Wer noch etwas gehostet haben will meldet sich bitte bei mir.

Ich hoffe übrigens, dass GT nichts dagegen hat...


----------



## gtbiker (8. April 2008)

dann will ich auch mal DANKE sagen! ihr seit cool!
gruß gtbiker


----------



## Kruko (8. April 2008)

Bitte dem Mod's sagen, dass es oben angepinnt werden soll. Sonst ist es bald in den Tiefen des Forums versunken.

Aber auch von mir  &


----------



## Torsten (8. April 2008)

Sorry, aer wir können nicht alles und jeden Thread oben anpinnen, ansonsten besteht das Forum bald nur noch aus eine "Pinwand"

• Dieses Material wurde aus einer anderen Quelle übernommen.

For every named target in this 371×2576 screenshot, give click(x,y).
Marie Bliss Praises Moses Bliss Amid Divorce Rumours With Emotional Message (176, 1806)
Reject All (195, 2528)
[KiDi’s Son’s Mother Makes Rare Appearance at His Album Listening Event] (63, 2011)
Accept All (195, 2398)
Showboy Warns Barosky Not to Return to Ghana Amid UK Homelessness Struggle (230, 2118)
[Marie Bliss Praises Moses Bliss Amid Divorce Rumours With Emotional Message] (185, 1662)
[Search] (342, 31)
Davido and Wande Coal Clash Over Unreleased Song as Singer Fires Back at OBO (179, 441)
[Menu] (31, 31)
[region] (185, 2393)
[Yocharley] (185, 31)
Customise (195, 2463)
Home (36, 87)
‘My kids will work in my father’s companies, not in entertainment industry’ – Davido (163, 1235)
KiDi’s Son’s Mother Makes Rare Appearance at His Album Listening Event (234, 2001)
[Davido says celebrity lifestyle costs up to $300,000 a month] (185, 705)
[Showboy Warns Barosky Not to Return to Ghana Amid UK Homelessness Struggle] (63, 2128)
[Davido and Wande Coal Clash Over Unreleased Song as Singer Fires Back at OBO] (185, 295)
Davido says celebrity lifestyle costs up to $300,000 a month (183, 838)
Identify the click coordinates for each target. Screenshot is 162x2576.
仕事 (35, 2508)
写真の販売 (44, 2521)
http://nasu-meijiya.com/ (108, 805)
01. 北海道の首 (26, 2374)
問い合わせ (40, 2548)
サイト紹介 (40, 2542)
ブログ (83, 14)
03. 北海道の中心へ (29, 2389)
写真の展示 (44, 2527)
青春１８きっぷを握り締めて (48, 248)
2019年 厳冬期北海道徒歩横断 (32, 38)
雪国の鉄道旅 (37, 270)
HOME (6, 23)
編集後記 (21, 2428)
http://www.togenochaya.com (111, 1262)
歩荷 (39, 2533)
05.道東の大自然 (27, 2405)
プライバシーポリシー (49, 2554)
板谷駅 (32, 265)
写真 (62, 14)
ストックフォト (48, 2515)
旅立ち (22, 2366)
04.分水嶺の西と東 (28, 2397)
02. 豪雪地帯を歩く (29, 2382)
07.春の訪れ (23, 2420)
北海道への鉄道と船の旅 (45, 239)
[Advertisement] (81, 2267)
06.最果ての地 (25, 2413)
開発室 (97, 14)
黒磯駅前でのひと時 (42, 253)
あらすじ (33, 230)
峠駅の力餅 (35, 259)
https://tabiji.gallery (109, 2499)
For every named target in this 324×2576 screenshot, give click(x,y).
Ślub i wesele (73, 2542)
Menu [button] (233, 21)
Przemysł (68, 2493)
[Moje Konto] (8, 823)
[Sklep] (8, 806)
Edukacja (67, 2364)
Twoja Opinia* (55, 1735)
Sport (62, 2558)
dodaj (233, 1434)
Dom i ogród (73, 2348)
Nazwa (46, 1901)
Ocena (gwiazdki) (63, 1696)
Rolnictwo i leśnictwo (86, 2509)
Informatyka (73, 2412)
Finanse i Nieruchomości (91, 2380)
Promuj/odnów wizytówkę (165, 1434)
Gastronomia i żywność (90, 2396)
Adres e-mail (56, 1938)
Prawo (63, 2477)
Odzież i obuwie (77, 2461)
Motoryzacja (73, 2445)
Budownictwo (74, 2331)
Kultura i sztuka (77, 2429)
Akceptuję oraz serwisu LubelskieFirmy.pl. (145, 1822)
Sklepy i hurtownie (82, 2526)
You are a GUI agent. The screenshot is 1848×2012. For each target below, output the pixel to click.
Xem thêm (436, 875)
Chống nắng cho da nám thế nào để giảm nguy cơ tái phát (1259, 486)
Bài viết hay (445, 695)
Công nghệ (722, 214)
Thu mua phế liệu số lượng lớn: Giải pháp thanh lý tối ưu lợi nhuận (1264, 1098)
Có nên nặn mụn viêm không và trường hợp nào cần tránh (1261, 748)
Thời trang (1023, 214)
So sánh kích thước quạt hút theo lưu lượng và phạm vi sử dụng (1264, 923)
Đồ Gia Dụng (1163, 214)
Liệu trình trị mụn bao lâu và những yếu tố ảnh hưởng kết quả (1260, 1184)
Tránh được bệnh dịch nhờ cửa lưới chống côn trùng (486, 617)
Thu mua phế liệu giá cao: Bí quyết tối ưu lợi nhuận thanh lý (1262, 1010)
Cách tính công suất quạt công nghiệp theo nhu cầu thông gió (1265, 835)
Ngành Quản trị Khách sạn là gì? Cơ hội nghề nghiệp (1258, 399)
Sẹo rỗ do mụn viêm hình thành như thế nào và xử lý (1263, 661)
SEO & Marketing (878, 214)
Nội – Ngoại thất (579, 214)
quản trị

wollen wir den Hinweis auf die Kataloge nicht in die FAQ-Geschichte reinpacken?

Torsten
IBC-Forum-Team


----------



## Bastieeeh (8. April 2008)

Von mir aus...


----------



## tomasius (9. April 2008)

Vielen Dank! 












Ich könnte noch den 1990er ergänzen. 

Tom


----------



## Bastieeeh (9. April 2008)

Ja klar, scan ihn ein - ruhig in hoher Qualität und schick ihn mir dann.
Wer den einen oder anderen Katalog besitzt, der momentan noch in nicht so hoher Qualität vorliegt, verfährt bitte ähnlich. Meine Email-Adresse gebe ich dann an denjenigen weiter.


----------



## MTB-News.de




----------



## tomasius (9. April 2008)

> Ich könnte noch den 1990er ergänzen.



Habe gerade die Dateien entpackt und gesehen, dass der 90er Katalog ja schon *komplett* vorliegt.  - Ich dachte erst, es sei nur ein Auszug. 

Tom


----------



## LeFrankdrien (9. April 2008)

Respekt! Vielen Dank für die Mühe!!!!!!!!! 

VG
Peter


----------



## mini.tom (9. April 2008)

hallo 
riesen dank auch von mir - super arbeit 
mfg
tom


----------



## Backfisch (10. April 2008)

Hier noch ein ZIP-File mit dem abfotografierten GT Katalog 2004:
http://www.riesenmails.de/?do=d&h=c8cdc866a3d8533fc2318d5cc5d69b08&o=1115

Vielleicht kann Bastieeeh den auch auf seinen Server packen, die Riesenmails-Links glten zwar mehrere Monate, aber eben nicht ewig.


----------



## Bastieeeh (10. April 2008)

Danke an Backfisch - der 2004er ist jetzt auch drin.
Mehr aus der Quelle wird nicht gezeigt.